La cultura yanki se ha propagado con tanta virulencia por el mundo que ya, hasta en este país, le hemos cambiado el nombre al DÍA DE TODOS LOS SANTOS o Día de los Difuntos. Halloween nos ha invadido con sus disfraces cutres y su escenografía casposa y tenebrosa. La fiesta, procedente de la cultura celta ha sufrido tal mutación que ha perdido su esencia y sentido original y ha sido desvirtuada por completo. Asumo que los norteamericanos sean countryes (por no decir frikis) y banalicen la muerte. Pero que aquí sembremos las calles de humeantes calabazas calavéricas, que algunos jóvenes reclamen para su entierro un grupo de mariachis y droga a expuertas (visto en El Intermedio) y que haya capullos que pondrían en su epitafio frases tan pintorescas y poco originales como aquella de: "aquí yace un hombre que nunca trabajó" (cuando lo más fácil y barato sería grabar en la lápida: "aquí descansa un vago"), ya me parece una parida monumental que retrata fielmente la facilidad con la que nos dejamos influenciar por modas o costumbres procedentes de otros países y que poco o nada nos aportan.
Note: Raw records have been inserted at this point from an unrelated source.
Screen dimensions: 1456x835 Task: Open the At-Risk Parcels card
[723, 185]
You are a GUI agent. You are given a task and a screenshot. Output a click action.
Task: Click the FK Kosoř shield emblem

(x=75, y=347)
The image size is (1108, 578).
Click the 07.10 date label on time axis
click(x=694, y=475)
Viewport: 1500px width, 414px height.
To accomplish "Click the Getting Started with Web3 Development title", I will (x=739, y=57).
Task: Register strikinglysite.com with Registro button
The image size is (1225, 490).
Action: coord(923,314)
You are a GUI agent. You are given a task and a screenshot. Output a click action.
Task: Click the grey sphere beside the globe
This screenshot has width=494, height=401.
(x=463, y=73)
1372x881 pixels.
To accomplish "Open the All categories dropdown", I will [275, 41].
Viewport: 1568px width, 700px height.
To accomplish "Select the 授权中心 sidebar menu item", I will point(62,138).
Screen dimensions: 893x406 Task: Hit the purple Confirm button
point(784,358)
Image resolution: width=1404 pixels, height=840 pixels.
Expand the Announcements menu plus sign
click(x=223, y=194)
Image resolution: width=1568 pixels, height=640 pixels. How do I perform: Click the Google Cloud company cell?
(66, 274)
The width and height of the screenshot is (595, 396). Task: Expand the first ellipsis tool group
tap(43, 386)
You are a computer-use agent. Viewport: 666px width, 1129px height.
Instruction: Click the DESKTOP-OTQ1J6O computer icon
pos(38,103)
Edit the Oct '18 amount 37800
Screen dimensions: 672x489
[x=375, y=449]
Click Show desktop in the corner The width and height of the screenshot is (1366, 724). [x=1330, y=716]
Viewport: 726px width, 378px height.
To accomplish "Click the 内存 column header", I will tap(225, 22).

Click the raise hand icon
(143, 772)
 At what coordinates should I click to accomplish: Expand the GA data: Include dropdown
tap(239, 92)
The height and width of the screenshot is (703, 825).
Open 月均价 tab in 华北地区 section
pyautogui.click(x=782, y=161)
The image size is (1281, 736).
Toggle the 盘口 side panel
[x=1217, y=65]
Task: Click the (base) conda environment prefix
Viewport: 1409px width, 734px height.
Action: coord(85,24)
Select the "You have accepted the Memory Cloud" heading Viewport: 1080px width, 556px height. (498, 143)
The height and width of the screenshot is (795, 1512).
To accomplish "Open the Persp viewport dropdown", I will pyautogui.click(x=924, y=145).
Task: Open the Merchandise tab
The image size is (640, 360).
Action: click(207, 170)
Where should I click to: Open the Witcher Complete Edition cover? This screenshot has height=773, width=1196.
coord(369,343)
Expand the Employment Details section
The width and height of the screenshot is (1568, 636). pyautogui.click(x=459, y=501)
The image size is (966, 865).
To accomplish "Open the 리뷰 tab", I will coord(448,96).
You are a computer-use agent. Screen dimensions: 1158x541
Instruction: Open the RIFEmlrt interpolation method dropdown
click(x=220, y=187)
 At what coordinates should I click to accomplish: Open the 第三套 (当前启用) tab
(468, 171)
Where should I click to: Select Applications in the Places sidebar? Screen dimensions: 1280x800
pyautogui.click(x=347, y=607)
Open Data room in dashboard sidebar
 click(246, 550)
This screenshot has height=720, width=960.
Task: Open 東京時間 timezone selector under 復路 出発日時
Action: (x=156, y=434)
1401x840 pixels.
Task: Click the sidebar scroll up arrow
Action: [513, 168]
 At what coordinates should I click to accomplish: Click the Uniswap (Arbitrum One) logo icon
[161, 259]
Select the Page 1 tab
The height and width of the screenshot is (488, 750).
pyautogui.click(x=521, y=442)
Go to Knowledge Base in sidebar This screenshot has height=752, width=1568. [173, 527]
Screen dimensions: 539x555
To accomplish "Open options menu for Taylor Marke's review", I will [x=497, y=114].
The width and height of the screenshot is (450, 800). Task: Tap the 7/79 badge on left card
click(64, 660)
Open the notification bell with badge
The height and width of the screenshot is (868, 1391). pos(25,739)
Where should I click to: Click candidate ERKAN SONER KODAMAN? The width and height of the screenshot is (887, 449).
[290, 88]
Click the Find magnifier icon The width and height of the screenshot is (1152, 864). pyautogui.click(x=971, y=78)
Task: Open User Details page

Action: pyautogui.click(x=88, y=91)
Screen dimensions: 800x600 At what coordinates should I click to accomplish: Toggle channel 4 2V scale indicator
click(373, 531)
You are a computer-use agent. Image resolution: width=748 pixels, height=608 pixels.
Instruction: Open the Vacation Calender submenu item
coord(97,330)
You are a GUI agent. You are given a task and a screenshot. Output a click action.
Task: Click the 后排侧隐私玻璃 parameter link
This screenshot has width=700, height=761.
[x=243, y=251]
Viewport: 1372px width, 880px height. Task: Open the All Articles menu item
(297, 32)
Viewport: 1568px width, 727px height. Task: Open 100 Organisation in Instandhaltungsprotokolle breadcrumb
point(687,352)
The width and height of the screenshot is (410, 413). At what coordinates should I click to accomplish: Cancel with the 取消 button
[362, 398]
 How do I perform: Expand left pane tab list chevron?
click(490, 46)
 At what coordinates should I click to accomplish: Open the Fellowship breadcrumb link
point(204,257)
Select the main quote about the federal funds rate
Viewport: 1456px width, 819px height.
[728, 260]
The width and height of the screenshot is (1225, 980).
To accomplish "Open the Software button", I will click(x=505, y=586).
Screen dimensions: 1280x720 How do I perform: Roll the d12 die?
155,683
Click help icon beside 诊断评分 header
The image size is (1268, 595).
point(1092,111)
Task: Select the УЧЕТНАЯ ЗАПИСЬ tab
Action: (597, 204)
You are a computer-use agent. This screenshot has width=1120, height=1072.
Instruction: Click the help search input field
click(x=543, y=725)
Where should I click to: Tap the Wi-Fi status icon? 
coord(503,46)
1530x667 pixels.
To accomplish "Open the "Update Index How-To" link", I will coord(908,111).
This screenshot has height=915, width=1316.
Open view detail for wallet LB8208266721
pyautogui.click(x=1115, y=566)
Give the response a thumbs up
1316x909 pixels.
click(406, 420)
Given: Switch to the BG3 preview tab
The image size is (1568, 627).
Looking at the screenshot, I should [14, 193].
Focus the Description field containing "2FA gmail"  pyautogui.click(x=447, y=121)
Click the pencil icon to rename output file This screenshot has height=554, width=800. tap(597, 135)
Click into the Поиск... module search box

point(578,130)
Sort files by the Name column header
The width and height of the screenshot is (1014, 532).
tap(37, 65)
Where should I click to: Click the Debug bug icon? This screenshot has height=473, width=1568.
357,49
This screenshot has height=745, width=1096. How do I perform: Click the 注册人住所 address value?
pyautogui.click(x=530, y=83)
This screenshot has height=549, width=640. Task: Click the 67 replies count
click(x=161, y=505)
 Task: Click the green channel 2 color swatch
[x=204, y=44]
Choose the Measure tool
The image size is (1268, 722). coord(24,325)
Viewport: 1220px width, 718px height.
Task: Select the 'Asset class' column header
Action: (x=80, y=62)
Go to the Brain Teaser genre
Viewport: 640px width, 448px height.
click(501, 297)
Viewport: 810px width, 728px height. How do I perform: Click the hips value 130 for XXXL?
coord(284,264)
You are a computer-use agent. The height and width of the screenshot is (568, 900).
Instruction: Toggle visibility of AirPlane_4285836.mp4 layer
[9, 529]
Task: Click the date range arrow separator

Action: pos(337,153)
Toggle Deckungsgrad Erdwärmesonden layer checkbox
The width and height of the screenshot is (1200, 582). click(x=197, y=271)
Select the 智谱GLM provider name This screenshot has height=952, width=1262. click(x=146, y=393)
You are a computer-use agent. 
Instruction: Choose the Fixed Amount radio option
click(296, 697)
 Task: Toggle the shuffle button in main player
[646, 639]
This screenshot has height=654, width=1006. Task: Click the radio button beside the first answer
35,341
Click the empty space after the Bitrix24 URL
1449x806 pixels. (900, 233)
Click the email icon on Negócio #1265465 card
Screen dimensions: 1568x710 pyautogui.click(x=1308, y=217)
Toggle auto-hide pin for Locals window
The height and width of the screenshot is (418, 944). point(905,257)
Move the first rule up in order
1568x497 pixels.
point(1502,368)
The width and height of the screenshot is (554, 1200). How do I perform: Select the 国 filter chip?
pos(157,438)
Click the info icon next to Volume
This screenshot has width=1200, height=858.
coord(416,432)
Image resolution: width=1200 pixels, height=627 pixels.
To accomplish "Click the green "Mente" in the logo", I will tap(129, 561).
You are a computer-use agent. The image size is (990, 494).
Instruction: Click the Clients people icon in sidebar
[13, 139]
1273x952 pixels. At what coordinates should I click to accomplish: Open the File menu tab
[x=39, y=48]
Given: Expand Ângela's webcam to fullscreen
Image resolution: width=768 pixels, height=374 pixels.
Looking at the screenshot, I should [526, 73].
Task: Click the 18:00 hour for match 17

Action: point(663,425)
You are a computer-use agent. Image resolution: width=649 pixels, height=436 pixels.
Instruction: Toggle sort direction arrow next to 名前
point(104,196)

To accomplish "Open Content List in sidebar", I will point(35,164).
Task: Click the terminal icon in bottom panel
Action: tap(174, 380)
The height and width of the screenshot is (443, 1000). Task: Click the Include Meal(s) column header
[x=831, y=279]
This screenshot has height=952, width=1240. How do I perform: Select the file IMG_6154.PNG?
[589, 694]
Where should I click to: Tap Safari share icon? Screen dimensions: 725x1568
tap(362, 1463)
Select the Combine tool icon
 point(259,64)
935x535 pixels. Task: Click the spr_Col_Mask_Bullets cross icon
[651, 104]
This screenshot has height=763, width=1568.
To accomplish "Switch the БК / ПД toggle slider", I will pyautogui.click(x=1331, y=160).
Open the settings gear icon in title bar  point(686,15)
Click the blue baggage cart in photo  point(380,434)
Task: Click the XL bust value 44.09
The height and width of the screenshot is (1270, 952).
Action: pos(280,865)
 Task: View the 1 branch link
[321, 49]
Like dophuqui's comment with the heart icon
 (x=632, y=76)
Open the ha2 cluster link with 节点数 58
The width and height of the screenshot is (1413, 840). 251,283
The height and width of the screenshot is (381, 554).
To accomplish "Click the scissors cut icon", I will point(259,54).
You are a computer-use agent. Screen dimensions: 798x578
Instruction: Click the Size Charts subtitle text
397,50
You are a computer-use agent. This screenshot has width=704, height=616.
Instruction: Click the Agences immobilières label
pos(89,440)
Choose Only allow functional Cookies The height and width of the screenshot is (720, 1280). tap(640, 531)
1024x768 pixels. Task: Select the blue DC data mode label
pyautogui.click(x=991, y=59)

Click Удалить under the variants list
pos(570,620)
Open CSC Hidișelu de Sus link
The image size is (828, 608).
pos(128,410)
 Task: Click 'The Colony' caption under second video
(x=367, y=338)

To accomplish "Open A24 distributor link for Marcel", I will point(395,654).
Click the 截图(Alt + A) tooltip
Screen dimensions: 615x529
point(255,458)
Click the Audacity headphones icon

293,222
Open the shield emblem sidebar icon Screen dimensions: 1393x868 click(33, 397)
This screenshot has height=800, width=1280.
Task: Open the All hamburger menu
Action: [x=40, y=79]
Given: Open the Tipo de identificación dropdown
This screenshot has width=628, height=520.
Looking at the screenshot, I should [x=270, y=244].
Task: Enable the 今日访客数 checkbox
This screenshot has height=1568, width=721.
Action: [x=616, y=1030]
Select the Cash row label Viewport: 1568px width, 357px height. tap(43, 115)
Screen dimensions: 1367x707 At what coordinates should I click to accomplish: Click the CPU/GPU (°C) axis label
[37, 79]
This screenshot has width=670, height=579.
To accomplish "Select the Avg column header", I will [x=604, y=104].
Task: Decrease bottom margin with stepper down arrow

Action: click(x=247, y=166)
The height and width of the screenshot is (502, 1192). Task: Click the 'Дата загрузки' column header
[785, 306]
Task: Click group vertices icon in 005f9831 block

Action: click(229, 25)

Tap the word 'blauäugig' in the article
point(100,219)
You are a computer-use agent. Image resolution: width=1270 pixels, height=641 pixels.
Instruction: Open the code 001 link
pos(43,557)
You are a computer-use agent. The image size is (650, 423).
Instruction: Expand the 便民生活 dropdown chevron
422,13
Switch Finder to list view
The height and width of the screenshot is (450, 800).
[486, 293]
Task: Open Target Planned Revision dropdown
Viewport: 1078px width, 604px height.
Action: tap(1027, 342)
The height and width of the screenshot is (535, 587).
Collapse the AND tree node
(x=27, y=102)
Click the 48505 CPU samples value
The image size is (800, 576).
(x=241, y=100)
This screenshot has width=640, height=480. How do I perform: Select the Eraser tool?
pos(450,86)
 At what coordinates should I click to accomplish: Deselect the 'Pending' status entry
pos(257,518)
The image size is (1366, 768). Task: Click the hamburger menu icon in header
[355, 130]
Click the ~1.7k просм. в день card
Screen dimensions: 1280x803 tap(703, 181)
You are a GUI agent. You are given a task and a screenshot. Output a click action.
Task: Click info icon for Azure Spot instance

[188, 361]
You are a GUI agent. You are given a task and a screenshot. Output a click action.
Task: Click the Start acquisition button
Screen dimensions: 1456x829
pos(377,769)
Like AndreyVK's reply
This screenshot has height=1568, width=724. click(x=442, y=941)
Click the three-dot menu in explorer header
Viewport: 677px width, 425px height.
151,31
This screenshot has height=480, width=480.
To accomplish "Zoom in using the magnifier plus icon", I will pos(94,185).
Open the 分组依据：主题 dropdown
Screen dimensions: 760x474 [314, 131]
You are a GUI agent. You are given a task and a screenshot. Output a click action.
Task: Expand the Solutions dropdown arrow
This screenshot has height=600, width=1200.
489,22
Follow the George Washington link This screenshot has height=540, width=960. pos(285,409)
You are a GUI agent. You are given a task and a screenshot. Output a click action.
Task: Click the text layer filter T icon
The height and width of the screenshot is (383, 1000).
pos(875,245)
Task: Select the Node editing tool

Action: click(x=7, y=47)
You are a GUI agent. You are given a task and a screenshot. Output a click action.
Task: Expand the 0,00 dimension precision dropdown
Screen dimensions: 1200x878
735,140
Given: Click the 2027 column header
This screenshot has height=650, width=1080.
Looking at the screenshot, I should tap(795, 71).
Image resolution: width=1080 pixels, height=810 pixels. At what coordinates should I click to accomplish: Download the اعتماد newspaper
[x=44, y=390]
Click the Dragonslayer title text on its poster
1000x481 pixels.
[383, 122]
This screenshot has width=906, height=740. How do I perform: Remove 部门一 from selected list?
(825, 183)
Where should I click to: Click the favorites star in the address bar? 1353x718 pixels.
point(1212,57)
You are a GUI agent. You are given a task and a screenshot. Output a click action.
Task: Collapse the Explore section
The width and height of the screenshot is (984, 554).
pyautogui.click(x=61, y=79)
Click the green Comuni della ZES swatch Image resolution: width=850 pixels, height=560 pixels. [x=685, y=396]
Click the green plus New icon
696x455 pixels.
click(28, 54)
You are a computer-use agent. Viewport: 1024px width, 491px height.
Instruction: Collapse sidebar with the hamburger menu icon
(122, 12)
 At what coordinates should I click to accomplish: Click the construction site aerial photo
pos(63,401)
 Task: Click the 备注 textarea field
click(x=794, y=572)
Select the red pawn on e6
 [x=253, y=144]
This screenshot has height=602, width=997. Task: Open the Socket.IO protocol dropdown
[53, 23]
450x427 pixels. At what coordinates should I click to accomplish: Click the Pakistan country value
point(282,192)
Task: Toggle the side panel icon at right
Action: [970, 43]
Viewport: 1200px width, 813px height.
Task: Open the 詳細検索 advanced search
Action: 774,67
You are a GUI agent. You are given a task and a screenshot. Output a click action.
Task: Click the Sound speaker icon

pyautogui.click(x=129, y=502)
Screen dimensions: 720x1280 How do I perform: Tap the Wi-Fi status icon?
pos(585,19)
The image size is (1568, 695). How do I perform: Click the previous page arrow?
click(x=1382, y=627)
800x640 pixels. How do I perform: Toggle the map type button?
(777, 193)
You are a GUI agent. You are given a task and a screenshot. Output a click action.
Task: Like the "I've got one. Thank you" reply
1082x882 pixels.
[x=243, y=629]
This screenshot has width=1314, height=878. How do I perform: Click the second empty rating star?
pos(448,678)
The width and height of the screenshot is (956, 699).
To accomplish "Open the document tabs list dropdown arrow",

Quienes por cultura y tradición acostumbramos a honrar a nuestros muertos el 1 de noviembre entendemos "malamente" ese tinte de frivolidad con el que están tiñendo una fecha marcada para nosotros por el respeto y el recuerdo. Podrán decirme que estoy anticuado, que el día de los difuntos es una tradición obsoleta y que estoy más pasado que una canción de Karina (Las flechas del amor o El baúl de los recuerdos). Pero no me podrán acusar de enterrar en el olvido a las personas que me han hecho madurar, que han intentado darme la mejor educación posible, que han dirigido y vigilado mis primeros pasos en este mundo y que dejaron en mi corazón una huella imborrable. La diferencia de valores es evidente (con todos mis respetos para una celebración ancestral de origen celta), porque aquí no se trata de espantar a los espíritus de nuestros seres queridos fallecidos sino de honrarlos.